* Aussie rises after RBA cuts rates by 25 bps, as expected
* RBA offers no clear sign it would ease again
* Euro unmoved by Praet's comments, dollar index steady
By Anirban Nag
LONDON, Aug 6 (Reuters) - The Australian dollar rose on Tuesday after the Reserve Bank of Australia cut interest rates, as expected, and gave no clear steer that it would ease policy further, disappointing some who had positioned for it.
The RBA lowered its main cash rate by a quarter point to a record low of 2.5 percent, a cut which was fully factored in. Some in the market had geared up for a 50 basis point cut and a form of forward guidance or pledge to keep rates low, analysts said.
The Australian dollar rose 0.6 percent to $0.8989, pulling away from a three-year low of $0.8848 set on Monday after weaker-than-expected retails ales data.

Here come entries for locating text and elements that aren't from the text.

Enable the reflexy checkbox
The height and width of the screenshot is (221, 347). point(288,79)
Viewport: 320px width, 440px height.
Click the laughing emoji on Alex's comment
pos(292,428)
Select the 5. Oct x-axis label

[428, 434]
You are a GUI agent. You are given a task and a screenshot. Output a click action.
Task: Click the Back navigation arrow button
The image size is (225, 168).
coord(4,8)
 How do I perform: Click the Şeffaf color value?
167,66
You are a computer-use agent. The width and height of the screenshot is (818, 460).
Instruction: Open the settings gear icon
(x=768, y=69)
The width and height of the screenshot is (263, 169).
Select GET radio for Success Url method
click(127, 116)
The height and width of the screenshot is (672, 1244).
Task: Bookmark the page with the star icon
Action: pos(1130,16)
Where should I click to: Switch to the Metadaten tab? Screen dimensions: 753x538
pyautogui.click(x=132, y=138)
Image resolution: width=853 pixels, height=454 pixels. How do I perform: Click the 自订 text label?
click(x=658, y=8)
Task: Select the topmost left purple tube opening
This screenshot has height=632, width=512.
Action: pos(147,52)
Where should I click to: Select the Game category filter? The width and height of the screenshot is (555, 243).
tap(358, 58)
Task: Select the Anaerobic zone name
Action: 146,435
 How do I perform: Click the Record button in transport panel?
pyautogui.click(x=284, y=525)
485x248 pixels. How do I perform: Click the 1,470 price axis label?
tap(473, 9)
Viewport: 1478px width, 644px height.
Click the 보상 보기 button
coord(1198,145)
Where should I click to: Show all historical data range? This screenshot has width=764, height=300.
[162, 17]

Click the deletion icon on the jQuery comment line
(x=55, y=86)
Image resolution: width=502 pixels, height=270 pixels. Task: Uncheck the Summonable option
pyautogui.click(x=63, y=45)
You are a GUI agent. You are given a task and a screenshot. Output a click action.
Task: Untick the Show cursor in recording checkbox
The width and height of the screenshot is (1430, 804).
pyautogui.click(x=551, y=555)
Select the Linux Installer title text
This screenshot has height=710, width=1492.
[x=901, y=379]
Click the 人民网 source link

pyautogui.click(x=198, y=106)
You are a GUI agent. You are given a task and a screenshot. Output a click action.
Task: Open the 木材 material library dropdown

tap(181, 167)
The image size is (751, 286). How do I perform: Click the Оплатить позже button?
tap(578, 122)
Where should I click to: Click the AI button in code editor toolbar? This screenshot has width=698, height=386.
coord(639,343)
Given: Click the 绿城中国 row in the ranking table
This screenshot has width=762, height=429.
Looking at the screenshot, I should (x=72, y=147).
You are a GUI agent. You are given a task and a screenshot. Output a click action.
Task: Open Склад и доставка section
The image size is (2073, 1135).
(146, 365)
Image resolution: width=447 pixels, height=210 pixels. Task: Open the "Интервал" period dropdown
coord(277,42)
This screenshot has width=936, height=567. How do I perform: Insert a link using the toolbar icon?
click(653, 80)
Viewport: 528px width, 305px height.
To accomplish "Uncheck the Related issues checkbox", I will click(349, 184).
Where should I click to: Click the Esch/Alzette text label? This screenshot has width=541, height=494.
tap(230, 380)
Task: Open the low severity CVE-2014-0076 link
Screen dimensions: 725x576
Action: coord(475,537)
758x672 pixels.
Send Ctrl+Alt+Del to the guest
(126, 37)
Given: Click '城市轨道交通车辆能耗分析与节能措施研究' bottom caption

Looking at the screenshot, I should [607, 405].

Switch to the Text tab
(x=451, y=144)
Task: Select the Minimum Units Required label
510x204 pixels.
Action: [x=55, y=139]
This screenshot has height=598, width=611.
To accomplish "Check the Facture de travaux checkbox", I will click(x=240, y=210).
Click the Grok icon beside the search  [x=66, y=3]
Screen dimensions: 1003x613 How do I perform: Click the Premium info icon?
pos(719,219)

"The bounce in the Aussie is unlikely to last. The RBA has said it expects a further decline in the currency," said Neil Mellor, currency strategist at Bank of New York Mellon. "I think a move above 90 U.S. cents would be sold into."
While the Aussie dollar is likely to be pressured by slowing growth in China as well as a strengthening U.S. economy and rising U.S. yields, it could win some support in the near-term, said Hamish Pepper, strategist at Barclays, Singapore.
"Positioning is extremely short. Most of the market, it seems, has been selling Aussie dollars up to this point, so perhaps this is a good juncture to take profit on those trades," he said.
Moves in other major currencies were relatively subdued, with the euro flat at $1.3255, shrugging off comments from European Central Bank policymaker Peter Praet that the bank's forward guidance on low rates had an easing bias and further rates cuts were an option.
The U.S. dollar rose 0.1 percent to 98.50 yen, helped by a slight rise in U.S. Treasury yields and a recovery in Japanese stock markets.
The U.S. currency had retreated on Monday after below-forecast U.S. jobs data on Friday prompted some analysts to push back their expectations of when the Federal Reserve would begin slowing its bond-buying stimulus.
"Unless Bernanke gives a clear signal when the Fed is likely to move, we think the dollar index and euro/dollar will trade in a range," BNY's Mellor added. The dollar index was flat on the day at 81.867.
The dollar had slipped versus the yen earlier in the day, partly due to stop-loss dollar selling, but regained ground as Japan's benchmark Nikkei share average pared losses and turned higher, traders said.